2-year inflation breakeven yields are making near 6 month highs, heading back to the zone last seen around the September Fed meeting when the majority of Fed members were still expecting to raise rates another time in 2023.

Core CPI monthly inflation readings bottomed in 4Q23 and continue to show re-acceleration. The 3-month annualized Sticky CPI according to the Atlanta Fed is up to 5% yoy now. We will get the February core PCE figures later this month but the trend is in place there as well. We are not getting closer to 2% like folks believed we were to end 2023.

Retail gasoline prices in the US have finally gone positive yoy in 2024 vs 2023. Seasonally, we should expect to see these higher gasoline prices last for another few weeks but could keep going all the way through Memorial day peak demand.

A re-acceleration of headline inflationary pressures from higher gasoline prices really would put the nail in the coffin for the Fed’s loosening intentions this year. Even though they look primarily at core inflation, a move higher in gasoline is going to force them to hold off longer and the longer they hold off before cutting, the less likely they are to commence the cutting cycle this year because we start to get closer to the election.

Why did the Fed not deliver the last rate hike in 2023? Why is everyone so convinced they are going to deliver the 3 rate cuts they said were coming for 2024? This Fed has shown that it can change its mind when the data changes. Well, the data has changed again here and the Fed needs to lean in and prevent inflation expectations from running hotter again into the seasonal stronger gasoline/housing demand period that is coming up.

Risk asset markets will continue to rally until the point at which the Fed gets uncomfortable that inflation expectations and actual inflation are running away from them again. There are clear signs to start the year that this is already under way after the significant loosening of financial conditions we have seen since last November.

The Fed has the opportunity to address this on Wednesday but if they don’t, and choose to ignore it, they will surely have to address it in an even larger way later as inflation assets (oil, gold, BTC, stocks, etc) push even higher and risk de-anchoring inflation expectations even more. And that will only become more difficult in an election year.

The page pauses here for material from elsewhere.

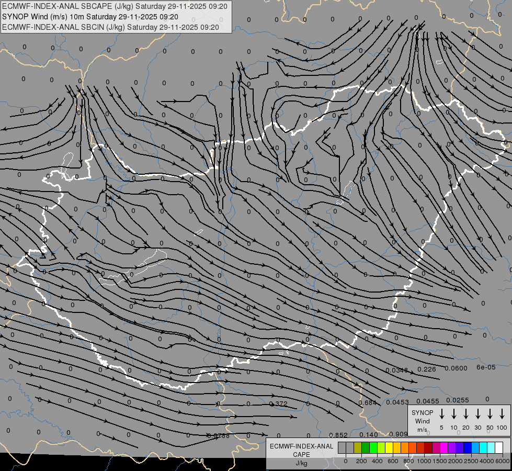512x471 pixels.
Task: Click the SYNOP Wind 10m title line
Action: coord(90,17)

They need to raise the odds that their next move could actually be a hike. They should be lowering the cuts in the Dot plot for both 2024 and 2025 as well as raising the neutral rate. Introducing volatility into the rates market is the pathway to tightening financial conditions that will slow down the animal spirits and re-anchor inflation expectations.

This seems easier to deal with at this meeting but we need to trade the Fed we have, not the Fed we want.

My positioning biases: Long Gold/BTC/Oil, Short Small Caps, Short Duration USTs

Important Disclaimer: This blog is for educational purposes only. I am not a financial advisor and nothing I post is investment advice. The securities I discuss are considered highly risky so do your own due diligence.